SHORT TASK »
Present the material below as a Markdown table with the columns "No." and "Text", giving each line its own numbered row and omitting blank lines.

----- EXTRACTED INFORMATION

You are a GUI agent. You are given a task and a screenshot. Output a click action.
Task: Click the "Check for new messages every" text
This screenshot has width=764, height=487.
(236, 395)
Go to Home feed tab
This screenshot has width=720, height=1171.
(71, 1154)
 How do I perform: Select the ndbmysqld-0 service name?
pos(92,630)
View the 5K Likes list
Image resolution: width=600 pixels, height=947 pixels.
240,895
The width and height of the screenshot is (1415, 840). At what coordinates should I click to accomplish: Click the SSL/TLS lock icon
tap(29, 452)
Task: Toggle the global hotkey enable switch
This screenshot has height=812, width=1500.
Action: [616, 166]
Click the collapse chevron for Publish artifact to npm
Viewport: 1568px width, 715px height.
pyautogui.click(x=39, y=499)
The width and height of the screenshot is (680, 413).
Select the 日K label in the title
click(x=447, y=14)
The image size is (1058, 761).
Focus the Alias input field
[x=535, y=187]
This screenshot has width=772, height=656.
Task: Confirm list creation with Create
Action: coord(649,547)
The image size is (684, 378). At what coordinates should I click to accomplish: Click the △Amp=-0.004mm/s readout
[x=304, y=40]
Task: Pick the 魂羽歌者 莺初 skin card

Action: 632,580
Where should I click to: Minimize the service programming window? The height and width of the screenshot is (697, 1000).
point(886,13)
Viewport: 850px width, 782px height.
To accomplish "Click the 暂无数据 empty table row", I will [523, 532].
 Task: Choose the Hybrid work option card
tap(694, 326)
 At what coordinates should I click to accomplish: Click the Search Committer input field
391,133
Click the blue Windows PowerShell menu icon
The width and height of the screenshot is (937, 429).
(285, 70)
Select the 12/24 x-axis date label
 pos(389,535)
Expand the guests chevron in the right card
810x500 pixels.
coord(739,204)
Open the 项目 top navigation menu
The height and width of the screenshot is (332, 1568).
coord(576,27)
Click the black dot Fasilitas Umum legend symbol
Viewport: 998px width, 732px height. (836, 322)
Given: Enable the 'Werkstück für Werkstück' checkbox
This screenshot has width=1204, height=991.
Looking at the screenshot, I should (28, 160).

----------

EXERCISE OUTPUT »
| No. | Text |
|---|---|
| 1 | You are a GUI agent. You are given a task and a screenshot. Output a click action. |
| 2 | Task: Click the "Check for new messages every" text |
| 3 | This screenshot has width=764, height=487. |
| 4 | (236, 395) |
| 5 | Go to Home feed tab |
| 6 | This screenshot has width=720, height=1171. |
| 7 | (71, 1154) |
| 8 |  How do I perform: Select the ndbmysqld-0 service name? |
| 9 | pos(92,630) |
| 10 | View the 5K Likes list |
| 11 | Image resolution: width=600 pixels, height=947 pixels. |
| 12 | 240,895 |
| 13 | The width and height of the screenshot is (1415, 840). At what coordinates should I click to accomplish: Click the SSL/TLS lock icon |
| 14 | tap(29, 452) |
| 15 | Task: Toggle the global hotkey enable switch |
| 16 | This screenshot has height=812, width=1500. |
| 17 | Action: [616, 166] |
| 18 | Click the collapse chevron for Publish artifact to npm |
| 19 | Viewport: 1568px width, 715px height. |
| 20 | pyautogui.click(x=39, y=499) |
| 21 | The width and height of the screenshot is (680, 413). |
| 22 | Select the 日K label in the title |
| 23 | click(x=447, y=14) |
| 24 | The image size is (1058, 761). |
| 25 | Focus the Alias input field |
| 26 | [x=535, y=187] |
| 27 | This screenshot has width=772, height=656. |
| 28 | Task: Confirm list creation with Create |
| 29 | Action: coord(649,547) |
| 30 | The image size is (684, 378). At what coordinates should I click to accomplish: Click the △Amp=-0.004mm/s readout |
| 31 | [x=304, y=40] |
| 32 | Task: Pick the 魂羽歌者 莺初 skin card |
| 33 | Action: 632,580 |
| 34 | Where should I click to: Minimize the service programming window? The height and width of the screenshot is (697, 1000). |
| 35 | point(886,13) |
| 36 | Viewport: 850px width, 782px height. |
| 37 | To accomplish "Click the 暂无数据 empty table row", I will [523, 532]. |
| 38 |  Task: Choose the Hybrid work option card |
| 39 | tap(694, 326) |
| 40 |  At what coordinates should I click to accomplish: Click the Search Committer input field |
| 41 | 391,133 |
| 42 | Click the blue Windows PowerShell menu icon |
| 43 | The width and height of the screenshot is (937, 429). |
| 44 | (285, 70) |
| 45 | Select the 12/24 x-axis date label |
| 46 |  pos(389,535) |
| 47 | Expand the guests chevron in the right card |
| 48 | 810x500 pixels. |
| 49 | coord(739,204) |
| 50 | Open the 项目 top navigation menu |
| 51 | The height and width of the screenshot is (332, 1568). |
| 52 | coord(576,27) |
| 53 | Click the black dot Fasilitas Umum legend symbol |
| 54 | Viewport: 998px width, 732px height. (836, 322) |
| 55 | Given: Enable the 'Werkstück für Werkstück' checkbox |
| 56 | This screenshot has width=1204, height=991. |
| 57 | Looking at the screenshot, I should (28, 160). |